Work required – Quote every line of the records below word for word, but leave the pictures out.
--- start Records supplied ---
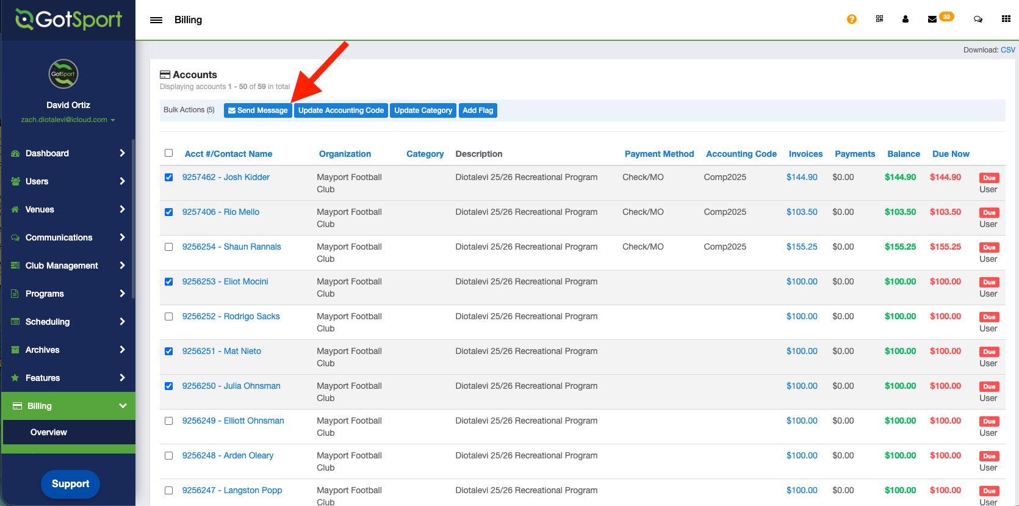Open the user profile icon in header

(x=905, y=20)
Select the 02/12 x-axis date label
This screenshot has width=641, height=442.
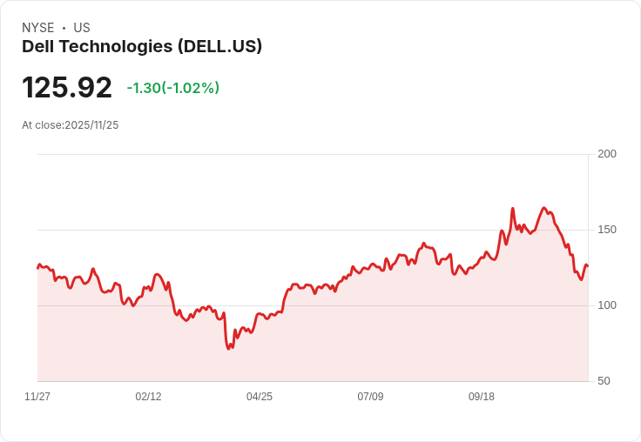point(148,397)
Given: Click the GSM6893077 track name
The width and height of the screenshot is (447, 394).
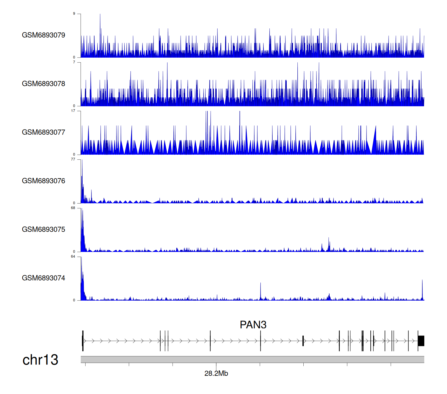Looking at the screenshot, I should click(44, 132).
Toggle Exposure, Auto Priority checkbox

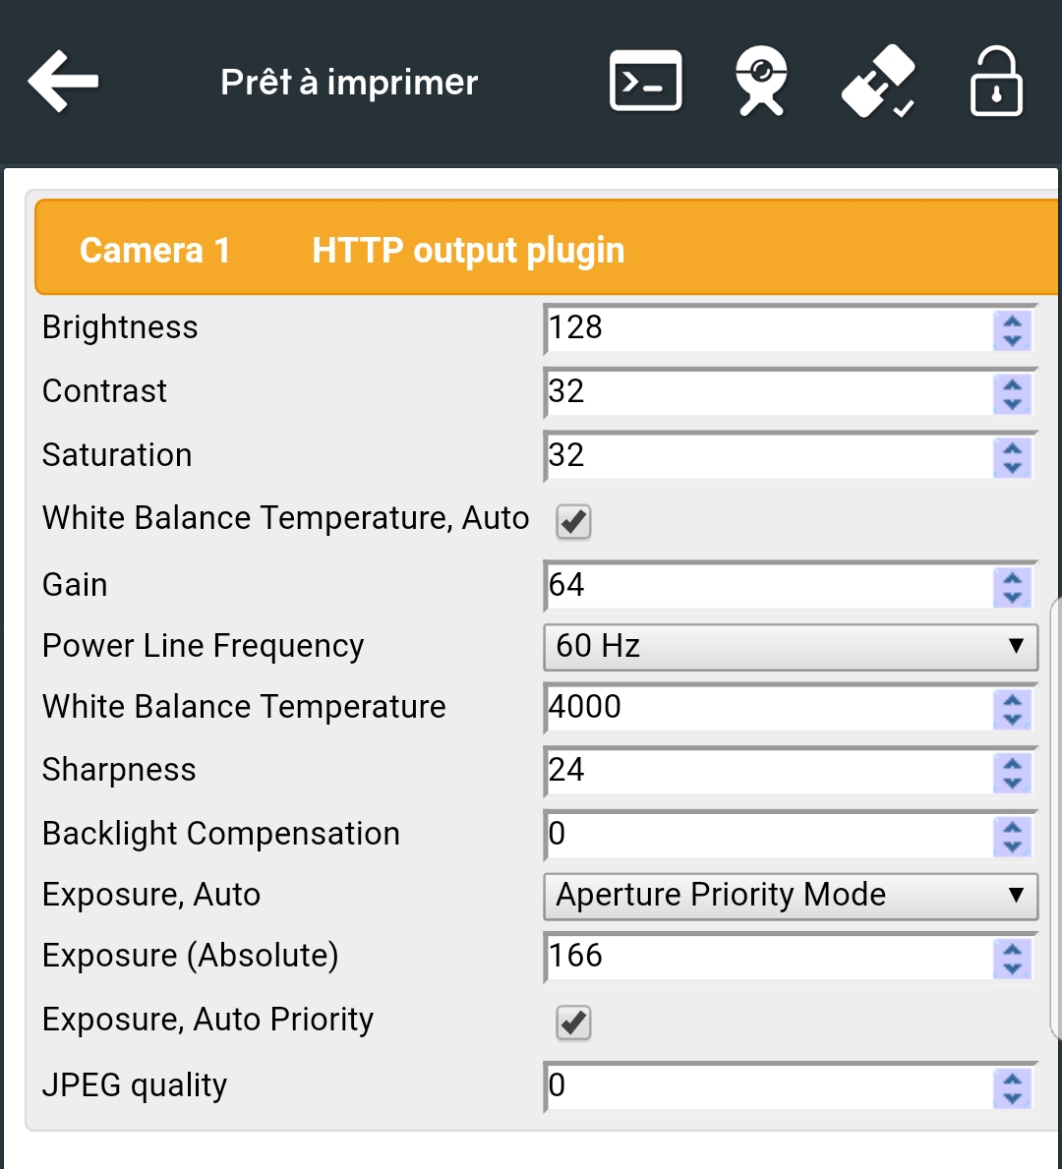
--- end Records supplied ---
Output –
Open the user profile icon in header

(x=905, y=20)
Select the 02/12 x-axis date label
This screenshot has width=641, height=442.
point(148,397)
Given: Click the GSM6893077 track name
The width and height of the screenshot is (447, 394).
Looking at the screenshot, I should click(44, 132).
Toggle Exposure, Auto Priority checkbox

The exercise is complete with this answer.